- TASK TO CARRY OUT -
Find each line below where the word "input" occurs, and copy it.

_ _ _ _ _

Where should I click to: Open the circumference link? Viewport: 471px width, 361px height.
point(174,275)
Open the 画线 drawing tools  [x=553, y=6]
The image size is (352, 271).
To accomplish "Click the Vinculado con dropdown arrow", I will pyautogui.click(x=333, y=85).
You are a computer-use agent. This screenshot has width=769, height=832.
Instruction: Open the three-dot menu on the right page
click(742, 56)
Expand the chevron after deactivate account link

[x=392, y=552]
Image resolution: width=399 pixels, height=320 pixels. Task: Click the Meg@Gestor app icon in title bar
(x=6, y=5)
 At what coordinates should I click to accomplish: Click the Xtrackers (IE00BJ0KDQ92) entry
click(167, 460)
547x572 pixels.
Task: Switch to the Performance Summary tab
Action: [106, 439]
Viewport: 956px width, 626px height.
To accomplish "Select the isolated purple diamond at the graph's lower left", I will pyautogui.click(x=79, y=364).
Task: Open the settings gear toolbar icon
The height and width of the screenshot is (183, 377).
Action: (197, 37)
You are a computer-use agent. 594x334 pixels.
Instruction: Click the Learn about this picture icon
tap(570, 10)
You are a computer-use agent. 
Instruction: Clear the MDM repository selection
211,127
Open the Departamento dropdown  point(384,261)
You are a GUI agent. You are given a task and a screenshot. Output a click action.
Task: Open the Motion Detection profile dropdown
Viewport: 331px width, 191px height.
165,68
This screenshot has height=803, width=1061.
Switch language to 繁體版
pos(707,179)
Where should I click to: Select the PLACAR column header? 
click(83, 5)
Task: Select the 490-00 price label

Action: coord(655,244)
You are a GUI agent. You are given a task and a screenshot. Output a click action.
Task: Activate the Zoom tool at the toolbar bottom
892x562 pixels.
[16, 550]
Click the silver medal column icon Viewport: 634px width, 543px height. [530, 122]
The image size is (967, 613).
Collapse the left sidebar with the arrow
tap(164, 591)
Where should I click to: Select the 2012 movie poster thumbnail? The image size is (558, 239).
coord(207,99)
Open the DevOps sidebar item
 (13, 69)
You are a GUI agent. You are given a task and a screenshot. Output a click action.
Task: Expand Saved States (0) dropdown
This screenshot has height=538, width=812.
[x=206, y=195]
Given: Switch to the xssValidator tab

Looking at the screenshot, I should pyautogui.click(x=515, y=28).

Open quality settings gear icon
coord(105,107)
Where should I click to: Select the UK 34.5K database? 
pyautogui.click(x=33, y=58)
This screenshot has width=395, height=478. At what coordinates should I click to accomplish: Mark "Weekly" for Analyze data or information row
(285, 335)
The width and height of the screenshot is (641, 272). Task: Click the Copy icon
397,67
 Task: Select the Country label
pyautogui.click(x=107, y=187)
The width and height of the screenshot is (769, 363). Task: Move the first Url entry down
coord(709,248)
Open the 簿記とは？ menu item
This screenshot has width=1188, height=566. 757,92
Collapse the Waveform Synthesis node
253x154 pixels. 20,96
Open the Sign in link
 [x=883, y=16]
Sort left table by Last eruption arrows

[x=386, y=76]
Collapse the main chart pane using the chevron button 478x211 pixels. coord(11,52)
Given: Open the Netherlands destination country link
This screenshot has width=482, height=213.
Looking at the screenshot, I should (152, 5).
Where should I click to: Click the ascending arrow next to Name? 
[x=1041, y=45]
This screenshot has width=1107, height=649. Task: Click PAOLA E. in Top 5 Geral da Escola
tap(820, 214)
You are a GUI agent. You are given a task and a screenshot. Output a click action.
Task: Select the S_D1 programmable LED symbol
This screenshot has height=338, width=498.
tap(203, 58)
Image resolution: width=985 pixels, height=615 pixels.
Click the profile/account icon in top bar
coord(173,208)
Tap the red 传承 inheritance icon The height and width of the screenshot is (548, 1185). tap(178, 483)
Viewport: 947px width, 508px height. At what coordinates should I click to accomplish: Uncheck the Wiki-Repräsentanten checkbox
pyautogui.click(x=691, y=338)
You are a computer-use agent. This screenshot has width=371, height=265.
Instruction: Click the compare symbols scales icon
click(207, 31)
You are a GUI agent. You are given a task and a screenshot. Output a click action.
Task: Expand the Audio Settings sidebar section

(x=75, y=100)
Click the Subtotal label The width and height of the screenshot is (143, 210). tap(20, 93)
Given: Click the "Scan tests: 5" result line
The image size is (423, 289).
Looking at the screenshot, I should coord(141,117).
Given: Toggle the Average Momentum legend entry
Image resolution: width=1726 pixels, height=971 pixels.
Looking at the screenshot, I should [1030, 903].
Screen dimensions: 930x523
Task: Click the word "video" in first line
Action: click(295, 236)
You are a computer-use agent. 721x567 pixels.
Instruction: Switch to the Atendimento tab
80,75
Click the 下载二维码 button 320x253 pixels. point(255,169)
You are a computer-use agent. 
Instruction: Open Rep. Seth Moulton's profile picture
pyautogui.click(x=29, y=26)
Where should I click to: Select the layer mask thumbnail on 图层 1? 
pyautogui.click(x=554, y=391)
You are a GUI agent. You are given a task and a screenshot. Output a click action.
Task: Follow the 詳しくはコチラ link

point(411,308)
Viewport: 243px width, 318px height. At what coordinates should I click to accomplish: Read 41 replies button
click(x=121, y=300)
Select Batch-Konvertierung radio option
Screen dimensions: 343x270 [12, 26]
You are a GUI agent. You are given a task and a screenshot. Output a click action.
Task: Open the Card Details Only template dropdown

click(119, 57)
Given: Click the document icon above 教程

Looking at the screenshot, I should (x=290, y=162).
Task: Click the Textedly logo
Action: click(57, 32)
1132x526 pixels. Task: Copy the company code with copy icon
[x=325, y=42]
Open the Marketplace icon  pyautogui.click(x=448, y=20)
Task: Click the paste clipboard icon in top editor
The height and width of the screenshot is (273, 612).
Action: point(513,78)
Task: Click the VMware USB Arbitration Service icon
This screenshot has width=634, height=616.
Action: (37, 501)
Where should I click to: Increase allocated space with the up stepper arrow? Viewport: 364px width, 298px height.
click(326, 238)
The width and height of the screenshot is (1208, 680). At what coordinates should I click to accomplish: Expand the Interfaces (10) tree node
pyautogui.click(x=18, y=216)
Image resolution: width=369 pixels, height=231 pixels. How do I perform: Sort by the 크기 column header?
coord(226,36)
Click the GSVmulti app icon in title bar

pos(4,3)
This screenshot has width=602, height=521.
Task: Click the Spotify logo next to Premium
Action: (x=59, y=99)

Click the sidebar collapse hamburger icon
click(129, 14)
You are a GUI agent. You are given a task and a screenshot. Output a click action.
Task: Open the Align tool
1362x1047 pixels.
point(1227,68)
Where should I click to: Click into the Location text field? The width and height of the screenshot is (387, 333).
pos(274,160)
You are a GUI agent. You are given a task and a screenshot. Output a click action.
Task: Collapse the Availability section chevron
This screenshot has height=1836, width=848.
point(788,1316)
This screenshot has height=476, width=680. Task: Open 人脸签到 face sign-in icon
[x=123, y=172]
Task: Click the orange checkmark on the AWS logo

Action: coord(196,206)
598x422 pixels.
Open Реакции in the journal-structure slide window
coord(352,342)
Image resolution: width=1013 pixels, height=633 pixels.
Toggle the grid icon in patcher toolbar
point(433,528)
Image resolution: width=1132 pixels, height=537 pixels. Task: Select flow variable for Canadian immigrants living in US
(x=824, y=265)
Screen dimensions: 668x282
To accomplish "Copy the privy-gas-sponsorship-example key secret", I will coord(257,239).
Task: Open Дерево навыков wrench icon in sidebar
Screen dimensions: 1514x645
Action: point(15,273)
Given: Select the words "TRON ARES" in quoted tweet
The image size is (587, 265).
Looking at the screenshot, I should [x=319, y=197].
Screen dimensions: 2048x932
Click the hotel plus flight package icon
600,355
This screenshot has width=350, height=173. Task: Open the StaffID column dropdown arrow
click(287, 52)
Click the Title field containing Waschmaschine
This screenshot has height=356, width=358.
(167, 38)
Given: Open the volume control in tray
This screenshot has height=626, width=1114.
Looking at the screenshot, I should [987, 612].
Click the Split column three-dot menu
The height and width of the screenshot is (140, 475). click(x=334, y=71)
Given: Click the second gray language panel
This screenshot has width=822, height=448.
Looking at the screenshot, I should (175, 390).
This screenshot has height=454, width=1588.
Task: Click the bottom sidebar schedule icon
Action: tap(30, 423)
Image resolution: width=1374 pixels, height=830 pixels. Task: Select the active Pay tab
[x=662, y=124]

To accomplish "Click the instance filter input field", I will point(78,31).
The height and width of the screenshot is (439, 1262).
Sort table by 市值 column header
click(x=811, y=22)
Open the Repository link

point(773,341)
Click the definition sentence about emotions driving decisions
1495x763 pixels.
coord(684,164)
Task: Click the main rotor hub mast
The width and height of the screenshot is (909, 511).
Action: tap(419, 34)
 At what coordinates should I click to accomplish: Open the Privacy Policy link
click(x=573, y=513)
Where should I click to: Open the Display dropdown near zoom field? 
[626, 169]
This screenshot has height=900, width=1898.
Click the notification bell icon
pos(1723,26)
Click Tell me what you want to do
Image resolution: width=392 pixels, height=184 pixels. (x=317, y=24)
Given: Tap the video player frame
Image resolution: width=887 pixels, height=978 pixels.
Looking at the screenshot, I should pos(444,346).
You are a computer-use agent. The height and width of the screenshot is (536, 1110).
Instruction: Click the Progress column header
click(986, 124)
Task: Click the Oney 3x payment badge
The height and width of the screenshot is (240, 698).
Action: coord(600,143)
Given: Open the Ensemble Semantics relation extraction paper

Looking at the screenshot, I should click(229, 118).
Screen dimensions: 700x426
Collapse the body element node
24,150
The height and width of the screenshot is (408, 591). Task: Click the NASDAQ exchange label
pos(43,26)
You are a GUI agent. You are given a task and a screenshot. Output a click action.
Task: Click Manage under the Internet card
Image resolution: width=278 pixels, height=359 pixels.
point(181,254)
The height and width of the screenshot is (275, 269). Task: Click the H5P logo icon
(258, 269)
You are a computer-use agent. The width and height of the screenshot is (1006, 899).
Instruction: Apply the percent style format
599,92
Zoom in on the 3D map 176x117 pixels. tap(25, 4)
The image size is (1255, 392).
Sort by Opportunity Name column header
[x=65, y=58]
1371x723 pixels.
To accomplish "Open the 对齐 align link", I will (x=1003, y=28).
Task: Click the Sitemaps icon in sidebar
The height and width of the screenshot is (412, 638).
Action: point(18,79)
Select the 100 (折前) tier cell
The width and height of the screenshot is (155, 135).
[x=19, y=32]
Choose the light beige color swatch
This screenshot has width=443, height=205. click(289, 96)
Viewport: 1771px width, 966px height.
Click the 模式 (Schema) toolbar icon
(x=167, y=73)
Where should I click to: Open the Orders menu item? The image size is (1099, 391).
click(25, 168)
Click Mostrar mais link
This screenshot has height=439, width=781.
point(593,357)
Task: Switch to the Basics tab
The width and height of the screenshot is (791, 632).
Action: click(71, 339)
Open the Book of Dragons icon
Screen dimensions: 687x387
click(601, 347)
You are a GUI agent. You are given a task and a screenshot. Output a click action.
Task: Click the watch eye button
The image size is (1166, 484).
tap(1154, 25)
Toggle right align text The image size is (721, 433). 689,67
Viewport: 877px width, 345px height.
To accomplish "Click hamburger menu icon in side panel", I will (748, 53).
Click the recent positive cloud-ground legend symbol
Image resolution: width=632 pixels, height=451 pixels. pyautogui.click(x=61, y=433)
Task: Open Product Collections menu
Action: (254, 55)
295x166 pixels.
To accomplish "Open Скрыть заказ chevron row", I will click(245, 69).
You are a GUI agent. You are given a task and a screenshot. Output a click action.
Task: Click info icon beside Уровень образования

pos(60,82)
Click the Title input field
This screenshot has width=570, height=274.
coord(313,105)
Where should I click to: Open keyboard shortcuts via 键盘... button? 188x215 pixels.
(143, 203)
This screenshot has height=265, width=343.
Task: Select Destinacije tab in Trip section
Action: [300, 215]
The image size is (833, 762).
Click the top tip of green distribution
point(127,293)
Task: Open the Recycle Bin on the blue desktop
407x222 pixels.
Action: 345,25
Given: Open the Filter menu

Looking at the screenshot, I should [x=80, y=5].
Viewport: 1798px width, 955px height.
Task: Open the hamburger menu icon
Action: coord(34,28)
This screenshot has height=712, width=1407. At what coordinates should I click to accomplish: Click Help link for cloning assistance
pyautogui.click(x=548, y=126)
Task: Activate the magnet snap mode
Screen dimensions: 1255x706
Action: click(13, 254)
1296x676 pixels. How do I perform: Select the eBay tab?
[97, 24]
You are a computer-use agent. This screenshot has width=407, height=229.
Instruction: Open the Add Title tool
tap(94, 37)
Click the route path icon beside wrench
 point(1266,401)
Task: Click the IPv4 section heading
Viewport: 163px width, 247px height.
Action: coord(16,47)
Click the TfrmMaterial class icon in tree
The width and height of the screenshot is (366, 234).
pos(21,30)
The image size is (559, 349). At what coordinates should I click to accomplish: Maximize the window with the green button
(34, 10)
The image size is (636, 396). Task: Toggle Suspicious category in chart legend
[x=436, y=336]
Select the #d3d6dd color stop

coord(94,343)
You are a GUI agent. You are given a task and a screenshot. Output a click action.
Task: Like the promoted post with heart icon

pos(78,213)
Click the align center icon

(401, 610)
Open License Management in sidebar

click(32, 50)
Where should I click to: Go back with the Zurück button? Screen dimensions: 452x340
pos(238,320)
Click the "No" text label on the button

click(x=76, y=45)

_ _ _ _ _

- WRITTEN RESPONSE -
To accomplish "Click the instance filter input field", I will point(78,31).
Click the Title input field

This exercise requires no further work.